Спиной Алёна слышит, как затихли, замерли там, сзади. Сдерживая гнев, резко руку протянула, приказала коротко и требовательно:
— Нож!
Ярин вдруг схватил крепко за руку, к себе дёрнул.
— Отдам. Если при всех сейчас кое-что мне пообещаешь.
Алёна сзади возню услышала, обернулась на миг — Любица на Иване повисла, увещевает торопливо, шёпотом. И Алёна заторопилась, нельзя, чтобы Иван вступился за неё, заступник ей не нужен, только испортит всё.
— Ну? Говори.
— Не пугайся. Не попрошу я у тебя ни любви сердечной, ни ночей страстных. Мне немного надо — не гони меня как собаку, не шарахайся, как от прокажённого. Будь, как с другими.
Медлит Алёна. Не хочет она никаких обязательств перед Ярином брать.
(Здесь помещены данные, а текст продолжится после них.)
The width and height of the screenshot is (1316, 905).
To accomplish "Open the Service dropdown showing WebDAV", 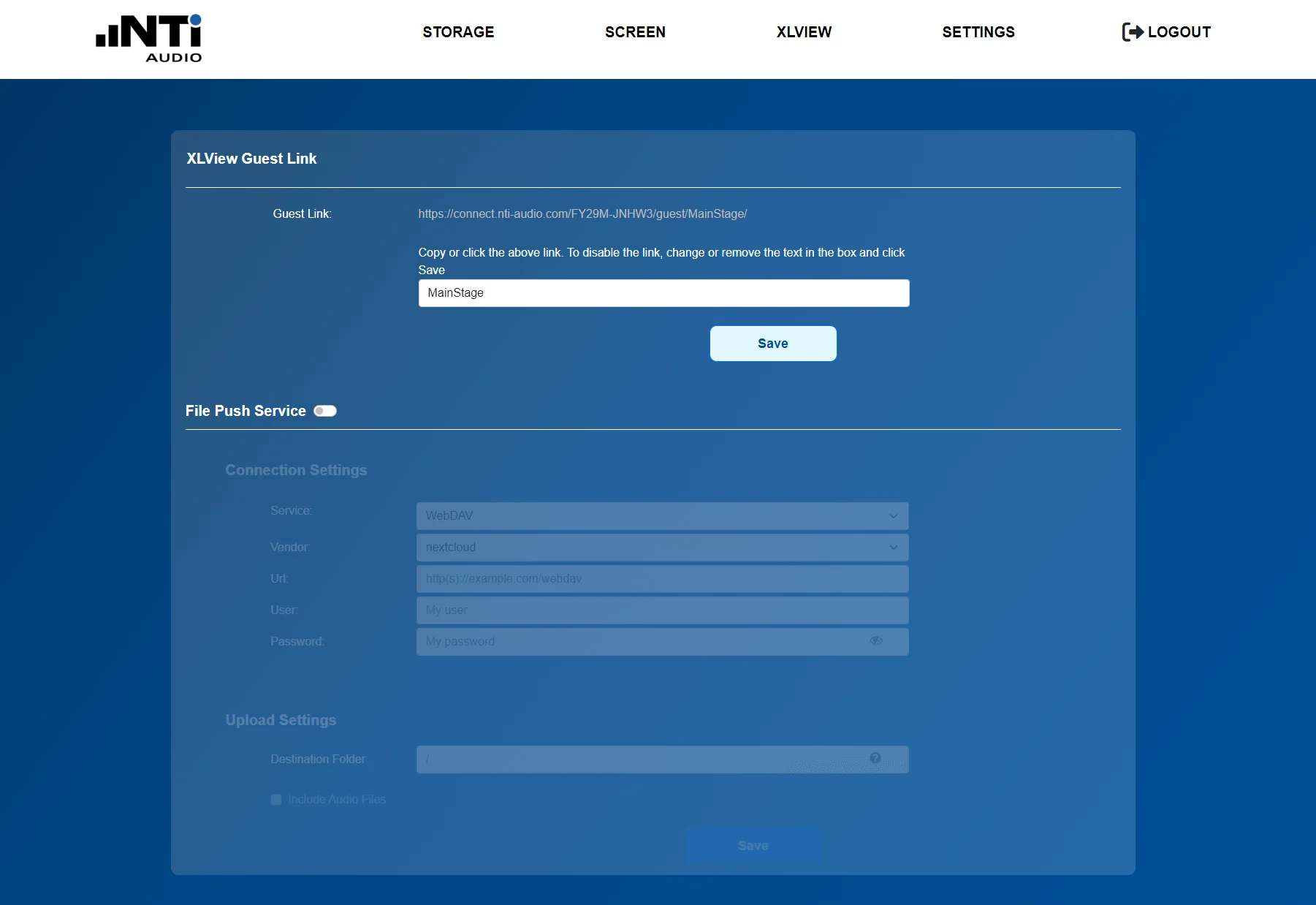I will tap(661, 515).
— И это много? — с тяжёлой усмешкой смотрит Ярин. — Ох, Алёна! Гляди. Я до краю дошёл. Мне уж всё одно — иль себя порешу, иль другого кого. И грех этот страшный только наполовину моим будет.
Сузила Алёна глаза по-недоброму.
— Обещаю.
Посмотрела вниз, на лежащего.
— Чем ты его? Ножом?
— Да хлипкий какой-то, — широко улыбнулся Ярин. — Кулаком раз вдарил, он и валяется по сю пору.
— Иди домой. Проспись.
Повернулась Алёна и от всех прочь, в ночь чёрную ушла.